The extension of the PPP loan program was a welcome surprise at the end of 2020. We all breathed a huge collective sigh of relief when we read that the expenses paid for with forgiven PPP funds would be deductible. Now if we can just get all states to get on board! The new legislation also included a PPP2 loan program, which is exciting for many business owners that benefited from PPP1. PPP2; however, comes with a caution, discussed in more detail below, that may eliminate many dealers from participating in this second round of government aid the SBA opened to everyone on January 19, 2021.
In order to qualify for PPP2, businesses must have experienced a 25% decline in sales in any quarter of 2020 compared with the same quarter in 2019 and must have less than 300 employees. This is a slight change from PPP1 where there wasn’t a requirement that sales had slipped and the headcount figure was 500 not 300. Regardless, all of the other franchise indicator code exceptions and other requirements carryover from the original PPP program under the CARES Act.
Similar to the first round of PPP loans, there is a requirement that a business owner certify that the loan is needed due to economic uncertainties that threaten the businesses continuation and ability to keep people employed. This certification may not be as easy to make as it was during the first round of PPP funding. We believe this requirement will be scrutinized more carefully this time around. If your business prospered during 2020 and hasn’t experienced significant losses like we expected would happen during the initial phases of the pandemic, then we recommend proceeding cautiously with a PPP2 request, even if you can demonstrate your sales were down in a given quarter.

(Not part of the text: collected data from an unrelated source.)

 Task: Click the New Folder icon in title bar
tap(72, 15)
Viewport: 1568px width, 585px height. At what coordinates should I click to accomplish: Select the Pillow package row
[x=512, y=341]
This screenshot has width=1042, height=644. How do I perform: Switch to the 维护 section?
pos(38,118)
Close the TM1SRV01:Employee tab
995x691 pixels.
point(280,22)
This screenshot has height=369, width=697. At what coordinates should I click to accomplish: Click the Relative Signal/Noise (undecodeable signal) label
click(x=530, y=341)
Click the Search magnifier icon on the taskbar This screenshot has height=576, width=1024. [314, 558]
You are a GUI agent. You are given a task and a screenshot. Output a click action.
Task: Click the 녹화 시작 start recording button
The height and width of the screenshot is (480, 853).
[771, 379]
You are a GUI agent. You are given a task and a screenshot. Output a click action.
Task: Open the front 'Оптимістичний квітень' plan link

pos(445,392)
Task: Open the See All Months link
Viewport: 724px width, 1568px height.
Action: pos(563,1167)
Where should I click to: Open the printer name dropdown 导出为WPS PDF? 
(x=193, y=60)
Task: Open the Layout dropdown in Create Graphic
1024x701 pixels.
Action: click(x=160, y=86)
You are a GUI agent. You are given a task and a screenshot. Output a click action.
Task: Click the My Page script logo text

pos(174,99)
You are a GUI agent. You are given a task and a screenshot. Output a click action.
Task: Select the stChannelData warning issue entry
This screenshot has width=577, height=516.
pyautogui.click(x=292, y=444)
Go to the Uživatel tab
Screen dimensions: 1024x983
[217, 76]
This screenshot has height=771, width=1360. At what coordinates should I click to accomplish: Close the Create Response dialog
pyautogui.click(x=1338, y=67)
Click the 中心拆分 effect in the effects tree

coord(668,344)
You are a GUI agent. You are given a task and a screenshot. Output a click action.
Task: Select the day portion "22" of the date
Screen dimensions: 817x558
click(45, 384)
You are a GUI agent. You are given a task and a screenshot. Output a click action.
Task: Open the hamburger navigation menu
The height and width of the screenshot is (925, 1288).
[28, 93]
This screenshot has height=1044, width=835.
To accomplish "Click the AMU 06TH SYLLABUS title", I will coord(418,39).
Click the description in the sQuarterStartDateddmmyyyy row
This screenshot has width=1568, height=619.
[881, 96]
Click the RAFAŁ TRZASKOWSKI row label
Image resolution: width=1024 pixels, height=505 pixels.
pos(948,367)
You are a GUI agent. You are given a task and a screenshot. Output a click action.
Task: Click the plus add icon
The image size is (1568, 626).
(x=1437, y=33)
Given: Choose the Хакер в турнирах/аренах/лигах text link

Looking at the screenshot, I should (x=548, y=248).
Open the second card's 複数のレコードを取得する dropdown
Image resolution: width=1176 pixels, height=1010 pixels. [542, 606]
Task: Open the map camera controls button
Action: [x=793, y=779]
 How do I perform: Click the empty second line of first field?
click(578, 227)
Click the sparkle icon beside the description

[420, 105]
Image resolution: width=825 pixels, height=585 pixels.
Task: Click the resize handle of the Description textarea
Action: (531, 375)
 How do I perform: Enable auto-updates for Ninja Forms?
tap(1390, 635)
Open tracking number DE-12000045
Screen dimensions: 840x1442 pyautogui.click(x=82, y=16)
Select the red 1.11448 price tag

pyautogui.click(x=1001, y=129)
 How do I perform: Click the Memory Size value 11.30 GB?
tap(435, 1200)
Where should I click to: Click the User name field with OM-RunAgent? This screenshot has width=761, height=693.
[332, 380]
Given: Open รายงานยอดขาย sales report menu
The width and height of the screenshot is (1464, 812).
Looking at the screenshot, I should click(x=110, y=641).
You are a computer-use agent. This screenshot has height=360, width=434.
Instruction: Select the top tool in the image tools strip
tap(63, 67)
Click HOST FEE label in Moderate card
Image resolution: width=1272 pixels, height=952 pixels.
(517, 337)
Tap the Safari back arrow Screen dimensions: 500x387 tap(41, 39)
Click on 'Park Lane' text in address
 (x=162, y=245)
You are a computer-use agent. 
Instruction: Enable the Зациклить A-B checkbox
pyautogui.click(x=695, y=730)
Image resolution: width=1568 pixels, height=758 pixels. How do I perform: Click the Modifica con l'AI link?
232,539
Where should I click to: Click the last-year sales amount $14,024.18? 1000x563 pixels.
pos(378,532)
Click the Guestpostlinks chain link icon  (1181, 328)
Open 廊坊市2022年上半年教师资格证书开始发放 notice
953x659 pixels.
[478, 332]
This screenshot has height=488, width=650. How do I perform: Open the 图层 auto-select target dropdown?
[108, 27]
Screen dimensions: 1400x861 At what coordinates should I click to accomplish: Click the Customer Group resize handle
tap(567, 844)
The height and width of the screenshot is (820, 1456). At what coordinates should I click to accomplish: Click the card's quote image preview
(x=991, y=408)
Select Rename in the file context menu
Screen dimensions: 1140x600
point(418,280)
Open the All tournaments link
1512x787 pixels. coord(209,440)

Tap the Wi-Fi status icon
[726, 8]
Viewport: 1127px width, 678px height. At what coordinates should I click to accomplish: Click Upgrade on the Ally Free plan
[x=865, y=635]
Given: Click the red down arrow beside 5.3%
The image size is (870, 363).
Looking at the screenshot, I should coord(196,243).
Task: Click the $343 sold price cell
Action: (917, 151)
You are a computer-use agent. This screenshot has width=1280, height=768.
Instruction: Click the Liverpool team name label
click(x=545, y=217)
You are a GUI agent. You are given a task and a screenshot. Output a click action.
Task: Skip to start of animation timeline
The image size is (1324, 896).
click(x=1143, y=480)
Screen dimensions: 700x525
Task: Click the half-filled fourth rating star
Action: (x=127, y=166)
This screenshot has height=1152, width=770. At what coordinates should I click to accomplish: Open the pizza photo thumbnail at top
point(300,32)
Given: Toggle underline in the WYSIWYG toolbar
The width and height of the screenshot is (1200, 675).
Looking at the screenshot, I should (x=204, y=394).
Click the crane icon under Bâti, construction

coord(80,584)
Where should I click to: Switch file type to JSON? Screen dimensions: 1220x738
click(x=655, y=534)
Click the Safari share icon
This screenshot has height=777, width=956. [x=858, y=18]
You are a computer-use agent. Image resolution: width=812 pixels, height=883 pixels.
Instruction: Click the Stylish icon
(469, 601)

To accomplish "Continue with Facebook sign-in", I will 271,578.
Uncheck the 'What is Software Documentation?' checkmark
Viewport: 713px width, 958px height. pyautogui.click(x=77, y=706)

One overlooked, and significant change in the legislation, is regarding the Employee Retention Credit. When this credit was first introduced, we all diligently read the legislation and at the very end there was a statement that essentially said – “if you’ve received a PPP loan, then you don’t qualify for an ERC.” Our thought then was…”Why didn’t you say that in the first place?!!!” Well now those of you that did receive a PPP loan can also potentially qualify for the ERC. Unfortunately, it’s MUCH more complicated than that, but the credit can be significant, so it’s worth your time figuring it out. The credit is up to $5,000 per employee for the year 2020 and has been expanded to the 1st two quarters of 2021 and increased to a maximum credit of $7,000 per employee per quarter through the quarter ending June 30, 2021. That means you could receive up to $14,000 per employee for 2021. The way to claim the credit is through the payroll tax system. In other words, you’ll reduce the amount of your payroll tax deposit by the amount of the credit you are claiming when remitting payroll taxes.A few additional important pieces of information are as follows.
One of the reasons the ERC is such a big deal is because if you qualify, there is no need to certify that you need the credit. That means many more employers are likely to benefit from this program.